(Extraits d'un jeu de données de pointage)
************
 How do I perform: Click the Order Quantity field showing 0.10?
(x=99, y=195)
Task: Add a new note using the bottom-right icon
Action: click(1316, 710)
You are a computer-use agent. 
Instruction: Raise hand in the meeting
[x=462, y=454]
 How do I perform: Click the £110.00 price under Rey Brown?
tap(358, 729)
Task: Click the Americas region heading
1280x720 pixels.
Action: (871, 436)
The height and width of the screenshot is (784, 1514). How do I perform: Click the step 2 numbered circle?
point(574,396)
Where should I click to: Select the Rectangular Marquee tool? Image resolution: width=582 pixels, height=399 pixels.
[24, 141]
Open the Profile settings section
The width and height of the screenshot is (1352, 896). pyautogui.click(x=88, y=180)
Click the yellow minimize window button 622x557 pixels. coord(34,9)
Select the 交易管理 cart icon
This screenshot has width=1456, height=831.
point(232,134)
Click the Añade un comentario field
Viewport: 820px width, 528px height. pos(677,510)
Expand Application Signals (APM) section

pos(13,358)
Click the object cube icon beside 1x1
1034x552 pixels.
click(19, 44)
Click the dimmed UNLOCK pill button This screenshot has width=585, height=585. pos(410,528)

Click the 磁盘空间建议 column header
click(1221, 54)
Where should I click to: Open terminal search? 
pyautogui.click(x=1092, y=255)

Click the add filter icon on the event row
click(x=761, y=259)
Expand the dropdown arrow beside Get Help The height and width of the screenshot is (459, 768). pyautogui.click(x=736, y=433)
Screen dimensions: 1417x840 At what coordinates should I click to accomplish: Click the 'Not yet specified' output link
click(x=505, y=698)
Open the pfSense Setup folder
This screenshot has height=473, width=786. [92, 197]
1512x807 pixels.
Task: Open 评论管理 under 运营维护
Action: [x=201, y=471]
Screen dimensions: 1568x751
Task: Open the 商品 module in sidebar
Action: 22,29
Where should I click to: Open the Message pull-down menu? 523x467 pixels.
************
• Énoncé:
Recopiez à l'identique l'ensemble des lignes du relevé ci-dessus, de la première à la dernière.

• Résultat final:
 How do I perform: Click the Order Quantity field showing 0.10?
(x=99, y=195)
Task: Add a new note using the bottom-right icon
Action: click(1316, 710)
You are a computer-use agent. 
Instruction: Raise hand in the meeting
[x=462, y=454]
 How do I perform: Click the £110.00 price under Rey Brown?
tap(358, 729)
Task: Click the Americas region heading
1280x720 pixels.
Action: (871, 436)
The height and width of the screenshot is (784, 1514). How do I perform: Click the step 2 numbered circle?
point(574,396)
Where should I click to: Select the Rectangular Marquee tool? Image resolution: width=582 pixels, height=399 pixels.
[24, 141]
Open the Profile settings section
The width and height of the screenshot is (1352, 896). pyautogui.click(x=88, y=180)
Click the yellow minimize window button 622x557 pixels. coord(34,9)
Select the 交易管理 cart icon
This screenshot has width=1456, height=831.
point(232,134)
Click the Añade un comentario field
Viewport: 820px width, 528px height. pos(677,510)
Expand Application Signals (APM) section

pos(13,358)
Click the object cube icon beside 1x1
1034x552 pixels.
click(19, 44)
Click the dimmed UNLOCK pill button This screenshot has width=585, height=585. pos(410,528)

Click the 磁盘空间建议 column header
click(1221, 54)
Where should I click to: Open terminal search? 
pyautogui.click(x=1092, y=255)

Click the add filter icon on the event row
click(x=761, y=259)
Expand the dropdown arrow beside Get Help The height and width of the screenshot is (459, 768). pyautogui.click(x=736, y=433)
Screen dimensions: 1417x840 At what coordinates should I click to accomplish: Click the 'Not yet specified' output link
click(x=505, y=698)
Open the pfSense Setup folder
This screenshot has height=473, width=786. [92, 197]
1512x807 pixels.
Task: Open 评论管理 under 运营维护
Action: [x=201, y=471]
Screen dimensions: 1568x751
Task: Open the 商品 module in sidebar
Action: 22,29
Where should I click to: Open the Message pull-down menu? 523x467 pixels.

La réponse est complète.